Un richiamo a far ricorso a innovazione e riforme per contribuire al rilancio della crescita economica, che a livello globale resta insoddisfacente e non può poggiare solo su politiche monetarie e di bilancio. Ma non solo. Con vari Paesi europei che rimettono esplicitamente in discussione le modalità con cui si è operata la “globalizzazione” nei decenni passati, soprattutto la Cina, ospite del vertice G20 a Hangzhou, ha sentito l’esigenza di richiamare ancora una volta consensi contro il protezionismo commerciale. Ne stavolta si è fatto ricorso ad una formula articolata, che cerca di accontentare più esigenze. Gli impegni “di rito” a contrastare i protezionismi sono stati infatti accompagnati da altri, volti a rassicurare le opinioni pubbliche occidentali sul dumping industriale o fiscale. Il presidente Xi Jinping (foto) aveva messo le mani avanti, chiedendo a capi di Stato e di governo di evitare “colloqui improduttivi”. In assenza di una crisi immediata su cui confrontarsi e discutere, il rischio era infatti quello di ritrovarsi con una agenda dispersiva. Ma la montata dei movimenti politici antagonisti, spesso definiti “populisti”, di cui si è avuto un ultimo esempio dalle elezioni regionali in Germania, mostra come la classe dirigente dei Paesi avanzati debba confrontarsi con pressioni interne anche in merito agli scambi con l’estero.
Non a caso proprio la cancelliera tedesca Angela Merkel si era presentata affermando che la globalizzazione “non è solo positiva, può anche generare disuguaglianze tra gruppi e popolazioni”. Questo non significa ritornare al protezionismo, che frena la crescita ma bisogna “contrastare le disuguaglianze e creare uno stretto legame tra crescita economica e giustizia sociale”, ha aggiunto. Per parte sua il presidente francese Francois Hollande ha avvertito che la Francia resta a favore della globalizzazione “ma a condizione che sia regolamentata – ha detto – che esistano principi, standard, in particolare sulla tutele ambientale e sociale”. Implicitamente un modo di mettere in rilievo carenze su questi versanti.
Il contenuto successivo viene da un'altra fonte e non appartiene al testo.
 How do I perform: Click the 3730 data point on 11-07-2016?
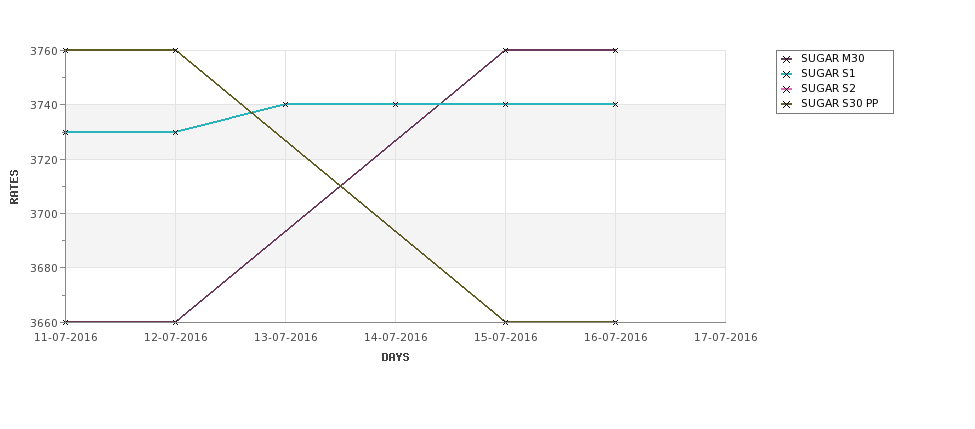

Per l’Italia era presente il presidente del Consiglio Matteo Renzi, secondo cui “una crescita che sia equa, che non lasci indietro nessuno, che non esasperi le differenze” deve essere una priorità per i 20 grandi. “La stabilità finanziaria priva dell’inclusione dei cittadini, la stabilità finanziaria che non plachi la paura della classe media – ha avvisato – va bene per i convegni non per la vita di tutti i giorni”. Il risultato più tangibile di questi richiami è stata la decisione di istituire un forum per vigilare sull’impegno dei Paesi a evitare gli eccessi di capacità produttive, un problema su cui nel mirino è proprio la Cina, in particolare per l’acciaio.
Un altro impegno legato a doppio filo con i problemi derivanti dalla globalizzazione è quello sull’armonizzazione dei sistemi fiscali. Nel comunicato finale i 20 leader affermano di voler “attuare senza indugi uno standard automatico sullo scambio di informazioni entro il 2018”. Secondo il ministro dell’Economia Pier Carlo Padoan (foto), che accompagnava Renzi, “è stato ribadito che la ricerca di un regime trasparente, che permetta uno scambio uguale dal punto di vista fiscale, è ormai un fatto acquisito e molto importante”. L’assunzione di questi impegni in sede G20 – gruppo che rappresenta l’85 per cento del Pil e i due terzi della popolazione mondiale – è stata rivendicata dal presidente della Commissione europea, Jean-Claude Juncker, come un merito di tutta l’Ue. Così come il riconoscimento dell’immigrazione come un problema di portata globale, il cui fardello va condiviso. Ognuno comunque guarda i vari temi nel modo che gli risulta che più congeniale. “Ci siamo trovati d’accordo nel sostenere i sistemi di scambio commerciale multilaterali, e di opporci al protezionismo”, ha infatti rivendicato il presidente cinese Xi, al termine dei lavori (in una conferenza stampa alla quale non è stato possibile rivolgere domande). Secondo la direttrice del Fondo monetario internazionale Christine Lagarde “al tavolo c’era la determinazione a mostrare meglio i benefici del commercio in modo da rispondere ai facili populismi – ha detto -. Ad esempio il modo con cui la Cina è riuscita a portare 700 milioni di persone fuori dalla povertà. Storie come questa di solito non si sentono”.